Changes in DNA conformation also occur upon protein binding. Common conformational changes are bending of the DNA backbone or local untwisting of the helix. An example of this alteration to a short stretch of DNA helix is given in Figure 24, which shows the binding of a protein called TATA binding protein (TBP) to its recognition site (a sequence of eight base pairs containing the sequence TATA) in a eukaryotic gene promoter. Note how this short DNA duplex is almost bent back on itself.

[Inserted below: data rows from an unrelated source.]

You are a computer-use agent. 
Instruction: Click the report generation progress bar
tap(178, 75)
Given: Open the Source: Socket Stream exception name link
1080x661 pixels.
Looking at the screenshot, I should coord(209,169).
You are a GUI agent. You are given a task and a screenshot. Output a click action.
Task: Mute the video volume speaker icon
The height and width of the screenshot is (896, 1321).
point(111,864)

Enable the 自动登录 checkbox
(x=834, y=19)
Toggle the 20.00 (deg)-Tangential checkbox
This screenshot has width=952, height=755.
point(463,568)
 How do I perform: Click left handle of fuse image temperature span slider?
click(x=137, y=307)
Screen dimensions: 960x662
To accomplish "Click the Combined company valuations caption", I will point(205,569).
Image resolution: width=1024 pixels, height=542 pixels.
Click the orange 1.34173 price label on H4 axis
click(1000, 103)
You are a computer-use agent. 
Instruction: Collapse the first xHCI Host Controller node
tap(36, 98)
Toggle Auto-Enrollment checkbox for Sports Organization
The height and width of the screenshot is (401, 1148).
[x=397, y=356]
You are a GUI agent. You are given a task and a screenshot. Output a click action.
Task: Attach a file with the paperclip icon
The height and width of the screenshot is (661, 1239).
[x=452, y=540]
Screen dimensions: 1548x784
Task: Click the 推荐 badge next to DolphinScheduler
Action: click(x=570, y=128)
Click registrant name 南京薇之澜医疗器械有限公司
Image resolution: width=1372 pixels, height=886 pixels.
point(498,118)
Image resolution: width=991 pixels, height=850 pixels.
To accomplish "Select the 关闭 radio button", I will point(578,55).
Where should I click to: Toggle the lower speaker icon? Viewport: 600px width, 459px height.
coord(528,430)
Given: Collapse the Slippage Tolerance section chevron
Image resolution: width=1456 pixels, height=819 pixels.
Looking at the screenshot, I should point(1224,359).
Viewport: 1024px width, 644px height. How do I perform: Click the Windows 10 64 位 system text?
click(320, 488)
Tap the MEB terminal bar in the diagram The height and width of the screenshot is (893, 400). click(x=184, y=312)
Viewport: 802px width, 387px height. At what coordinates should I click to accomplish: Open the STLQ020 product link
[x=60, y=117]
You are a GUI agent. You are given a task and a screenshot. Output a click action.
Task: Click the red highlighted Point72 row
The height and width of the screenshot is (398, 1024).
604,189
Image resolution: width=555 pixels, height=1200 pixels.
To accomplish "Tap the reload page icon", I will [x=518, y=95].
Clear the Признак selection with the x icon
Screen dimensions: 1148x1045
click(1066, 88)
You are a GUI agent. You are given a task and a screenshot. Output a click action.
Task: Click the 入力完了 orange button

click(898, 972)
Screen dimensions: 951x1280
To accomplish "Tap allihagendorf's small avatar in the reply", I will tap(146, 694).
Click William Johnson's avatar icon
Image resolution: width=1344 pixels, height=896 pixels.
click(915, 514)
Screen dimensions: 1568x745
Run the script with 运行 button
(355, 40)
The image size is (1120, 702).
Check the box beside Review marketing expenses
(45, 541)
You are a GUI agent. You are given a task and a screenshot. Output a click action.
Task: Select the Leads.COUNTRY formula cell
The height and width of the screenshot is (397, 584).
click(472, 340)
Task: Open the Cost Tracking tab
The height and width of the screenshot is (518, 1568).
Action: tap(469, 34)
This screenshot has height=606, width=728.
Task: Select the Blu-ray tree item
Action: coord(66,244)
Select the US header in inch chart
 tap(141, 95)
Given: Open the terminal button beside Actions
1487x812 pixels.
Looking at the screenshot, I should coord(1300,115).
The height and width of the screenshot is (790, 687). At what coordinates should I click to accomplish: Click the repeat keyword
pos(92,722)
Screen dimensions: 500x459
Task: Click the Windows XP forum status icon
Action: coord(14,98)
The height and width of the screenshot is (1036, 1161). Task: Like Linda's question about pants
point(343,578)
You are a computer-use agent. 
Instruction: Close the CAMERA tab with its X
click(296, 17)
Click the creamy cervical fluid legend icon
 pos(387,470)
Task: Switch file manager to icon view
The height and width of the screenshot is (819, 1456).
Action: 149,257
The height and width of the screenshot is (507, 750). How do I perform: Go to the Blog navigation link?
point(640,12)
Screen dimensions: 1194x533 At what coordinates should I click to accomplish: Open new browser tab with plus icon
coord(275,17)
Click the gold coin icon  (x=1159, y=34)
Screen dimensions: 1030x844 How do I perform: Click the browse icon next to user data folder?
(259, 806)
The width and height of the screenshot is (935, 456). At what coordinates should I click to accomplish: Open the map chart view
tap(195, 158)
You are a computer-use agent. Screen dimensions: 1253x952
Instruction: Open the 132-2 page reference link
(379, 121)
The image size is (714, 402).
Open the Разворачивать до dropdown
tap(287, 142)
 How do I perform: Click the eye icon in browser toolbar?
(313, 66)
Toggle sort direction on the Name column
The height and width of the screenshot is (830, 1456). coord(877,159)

TBP is an evolutionarily highly conserved protein and binding of its specific recognition sequence occurs through interactions with DNA in the minor groove.
Why does the binding of TBP to the minor groove appear to present a paradox?
As a sequence-specific binding protein, TBP needs to be able to detect the bases that are ‘shielded’ within the minor groove of B-DNA. As discussed extensively above, most DNA recognition interactions occur in the major groove where bases are exposed (see Figure 9b).
To achieve interactions with the bases, upon binding to DNA, TBP inserts the side-chains of two hydrophobic phenylalanine residues between the bases in the minor groove, thereby disrupting base stacking – in a similar way to an intercalating agent – and causing the helix to untwist at the site of interaction.
What effect would this untwisting have upon the space between adjacent base pairs and the turn per base pair? (You may want to refresh your memory of normal B-DNA structure, covered in Section 3.1.)
It reduces the turn for each base pair and widens the spacing between bases.
Binding of TBP to its target DNA sequence actually decreases the turn in the DNA helix from 36° to 21° and bases are stretched apart to 5.5 Å separation, compared to 3.4 Å in B-DNA. The width of the minor groove effectively doubles, whilst at the same time it becomes shallower, bringing TBP into contact with the bases. Binding specificity is achieved through numerous hydrophobic interactions between TBP amino acid side-chains and atoms in the eight base-pairs that constitute the recognition site. Thus, by inducing an alteration in DNA conformation, specificity of interaction is achieved.
The effect of TBP binding is a bending and kinking of the helix backbone, shown in Figure 24. As a result, areas of the DNA chain are brought into closer proximity to each other.